Video is one of the most popular visual media for communication and entertainment. In 2014, more than 1 billion unique users visit YouTube each month, watching 6 billion hours of video, and uploading 100 hours of video every minute. Cameras are now ubiquitous --- 2M CCTVs in UK, 3M in Beijing and Shanghai alone --- and sifting through this ocean of data has become a major global challenge.
In video analysis applications, modeling the appearance and behavior of the agents involved is fundamental. Such models mainly depend on two factors: the end-task (i.e. the application, such as violation enforcement) and the scenario of interest (indoor/outdoor, viewpoint …). Typically, every time the end-task or scenario changes, the appearance and behavior models need to be re-trained using a manual annotation process, which is time-consuming and non-scalable. In order to address this challenge and strive towards practical large scale video analysis, our group investigates methods to autonomously learn and adapt visual models of objects and persons to arbitrary visual conditions. This involves both learning robust representations of video content, and leveraging related visual data (e.g., by using multi-task or transfer learning), or other sources of information such as textual descriptions.

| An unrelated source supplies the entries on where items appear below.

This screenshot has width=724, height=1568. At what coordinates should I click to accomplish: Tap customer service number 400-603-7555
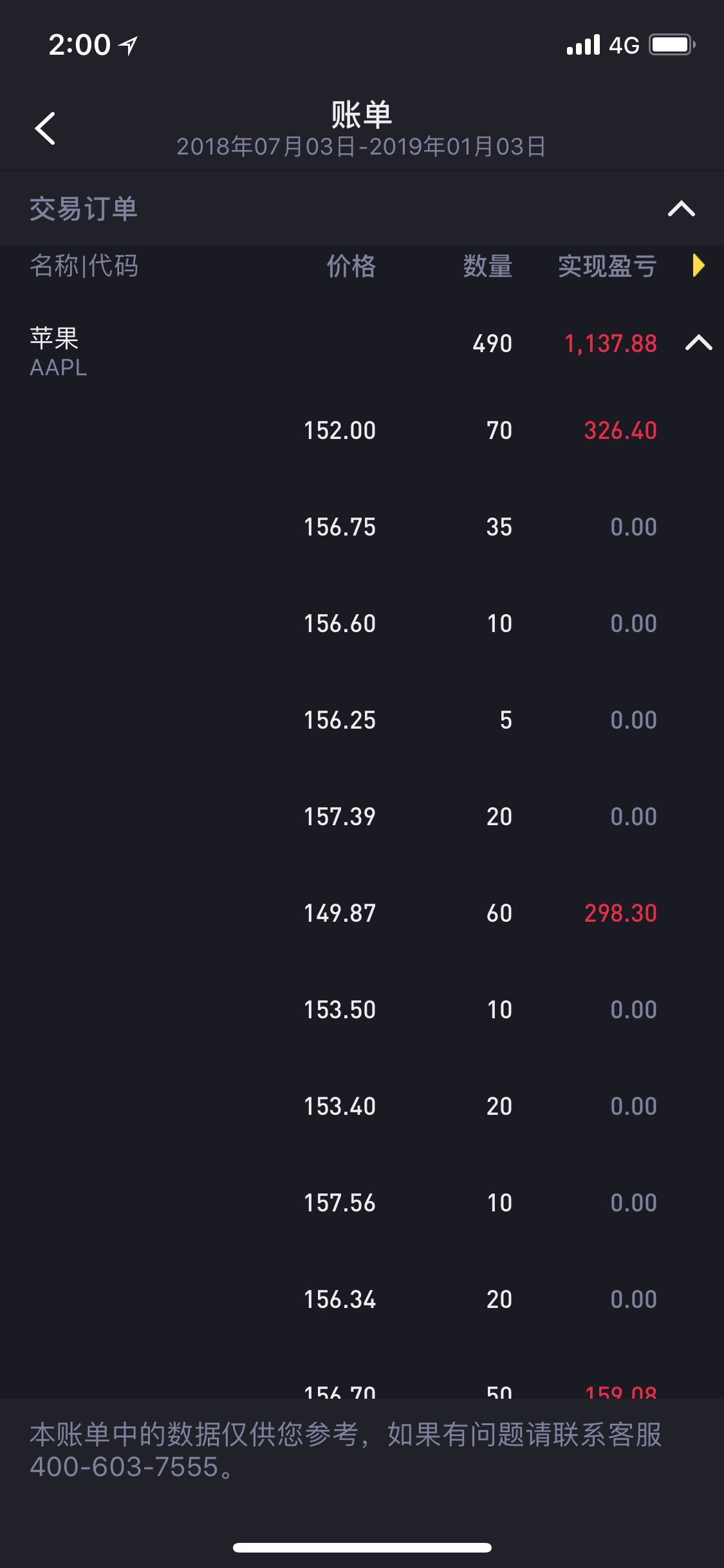click(124, 1467)
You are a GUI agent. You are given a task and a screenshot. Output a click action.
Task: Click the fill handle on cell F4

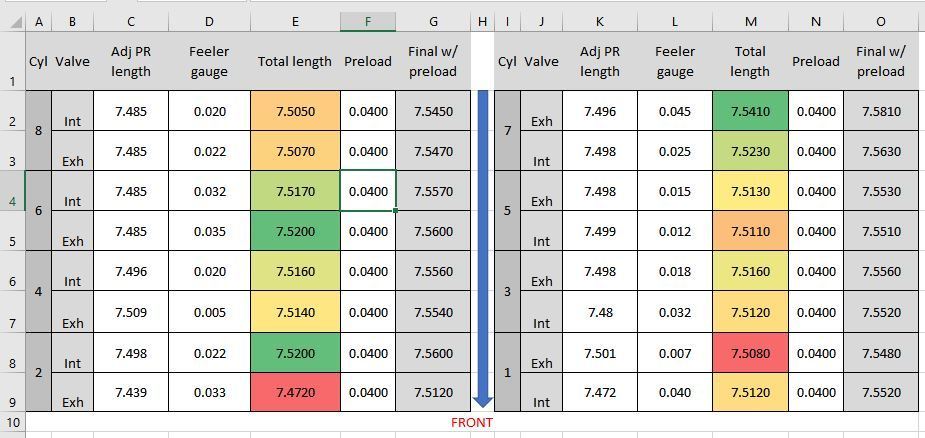point(395,210)
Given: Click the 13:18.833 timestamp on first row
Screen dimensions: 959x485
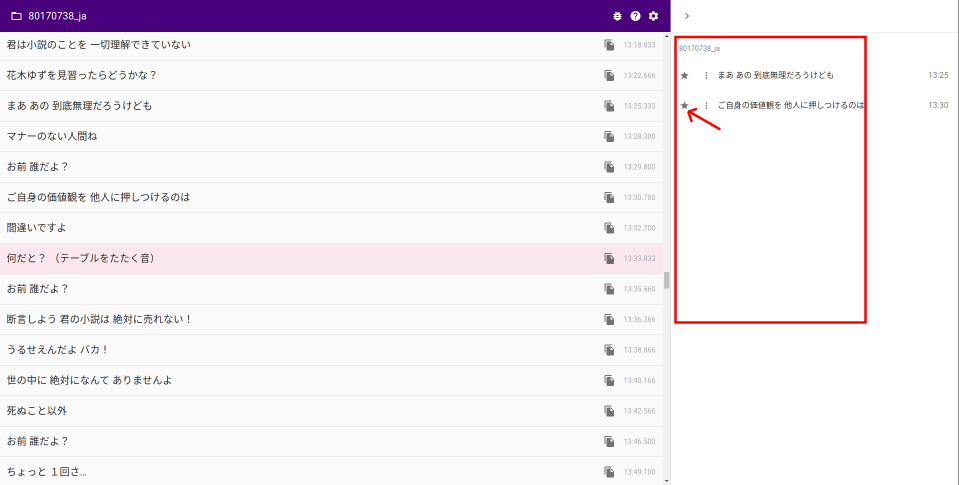Looking at the screenshot, I should click(639, 45).
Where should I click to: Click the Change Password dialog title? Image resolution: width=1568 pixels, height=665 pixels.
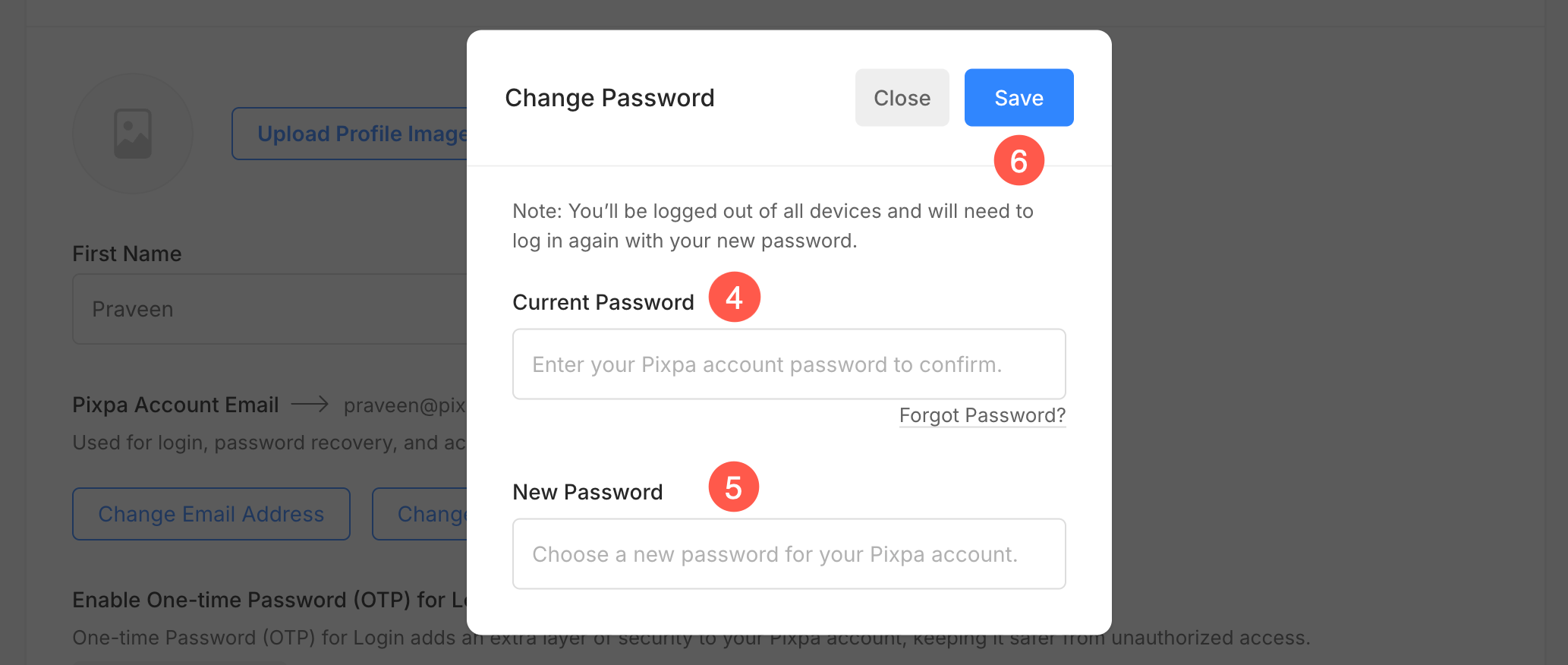609,98
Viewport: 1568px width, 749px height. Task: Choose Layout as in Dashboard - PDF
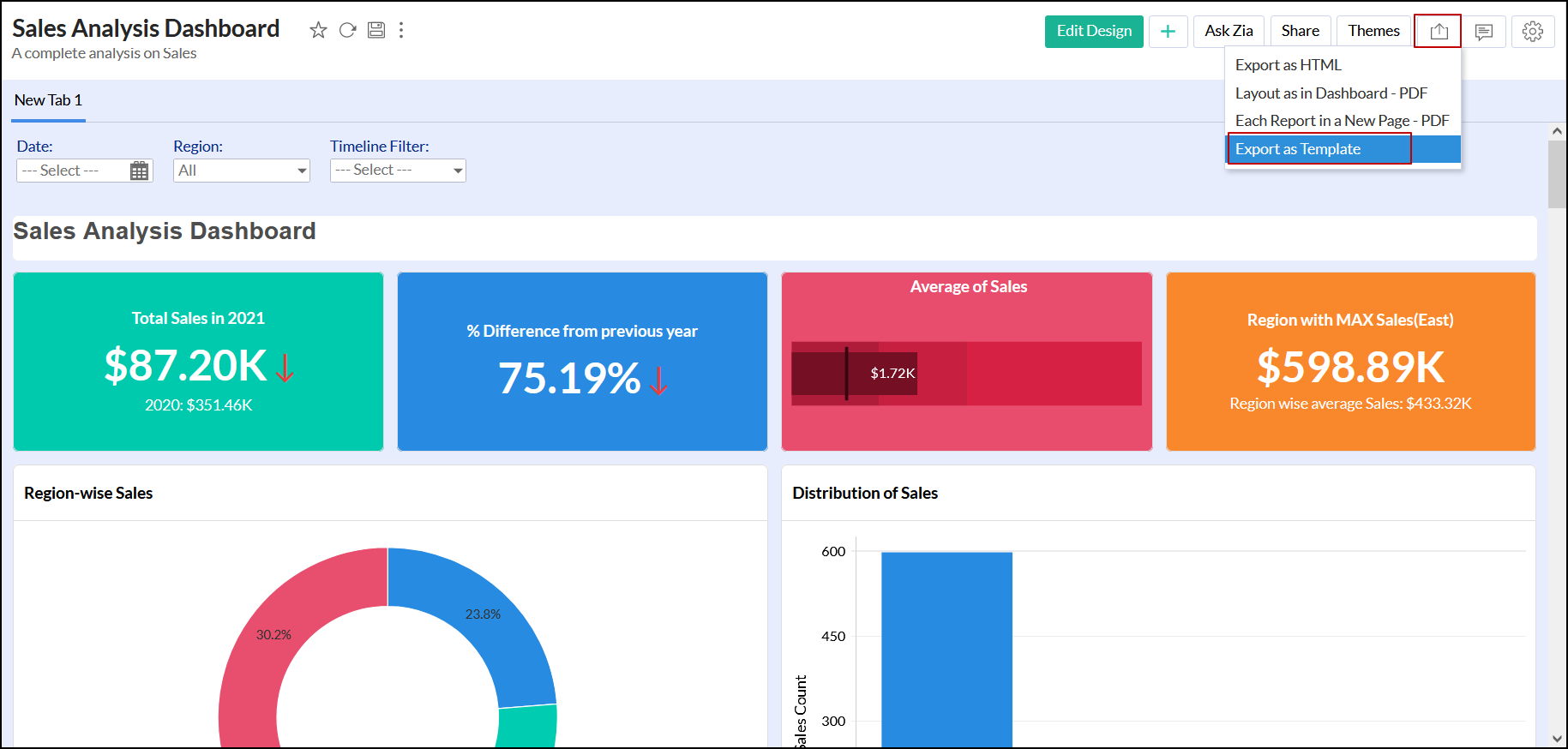click(1331, 93)
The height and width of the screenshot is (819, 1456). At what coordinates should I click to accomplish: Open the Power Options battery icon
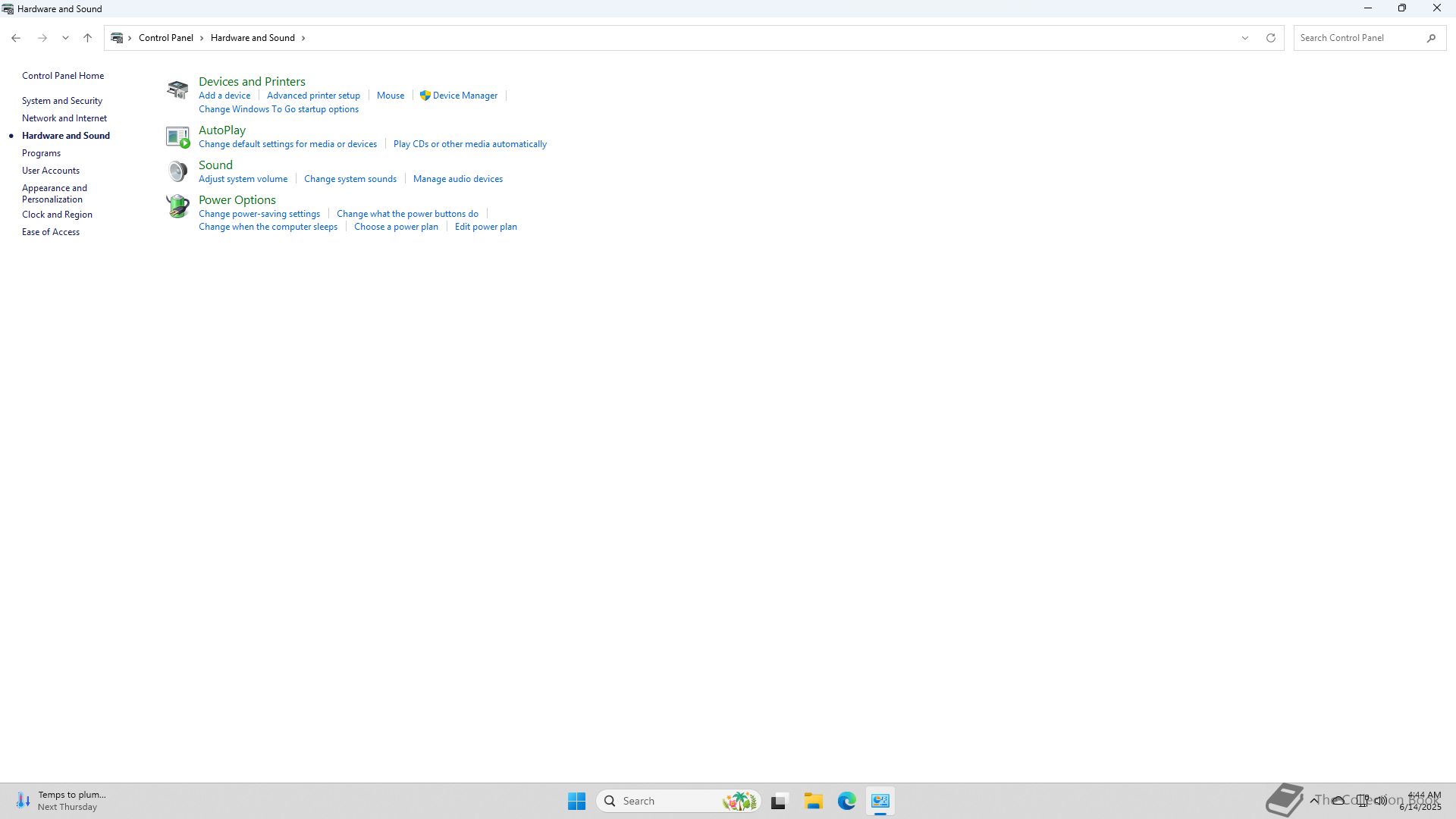point(177,206)
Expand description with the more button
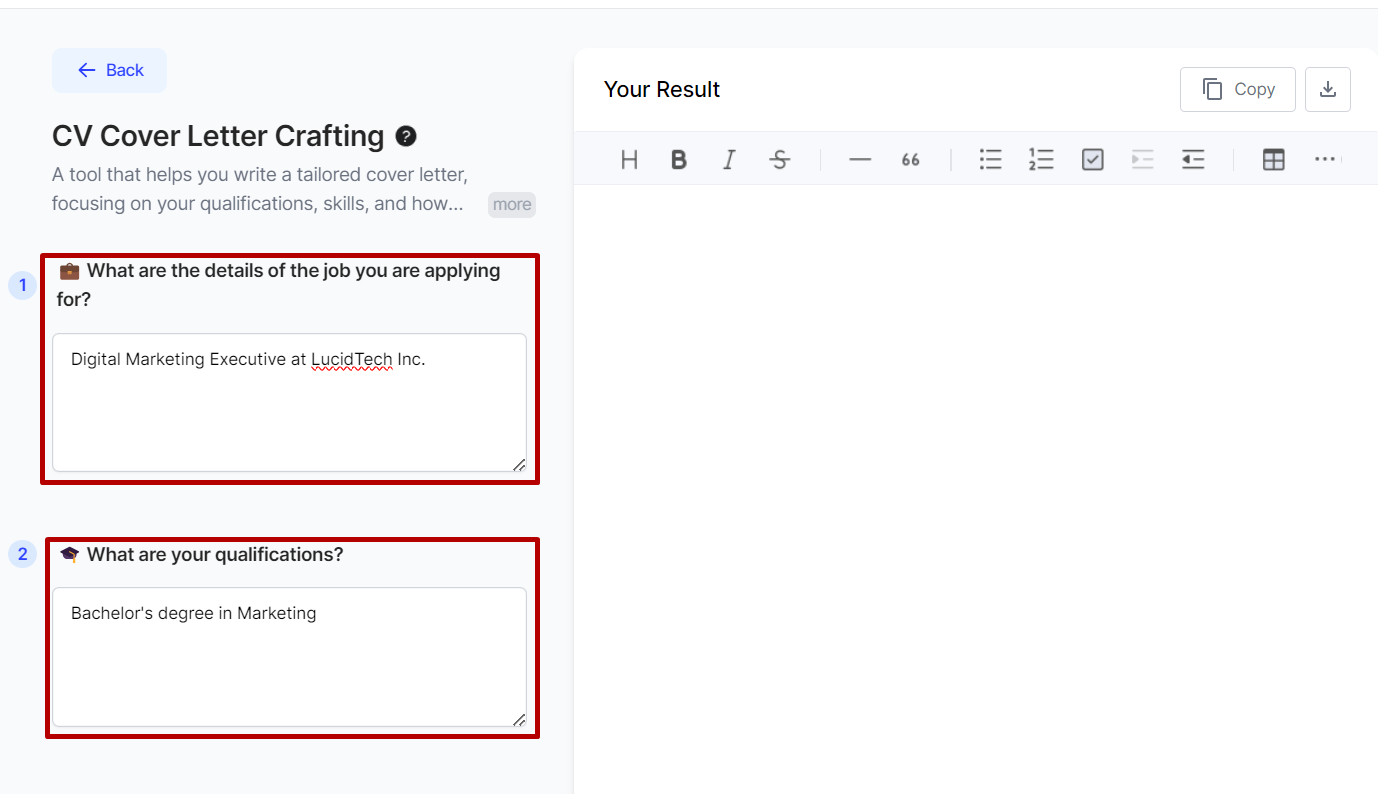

In addition, we are investigating how to automatically model and recognize high-level behaviors. This includes interactions between persons, objects, and the environment in Healthcare and Retail, as well as more general activities (e.g., in video-surveillance or Transportation). However, visual models of complex processes are difficult to obtain in practice, as they can involve many actors, actions and intricate interactions. In order to address this challenge, we are studying how to build high-level structured models of activities, for instance by decomposing them, and reusing their components across different actions.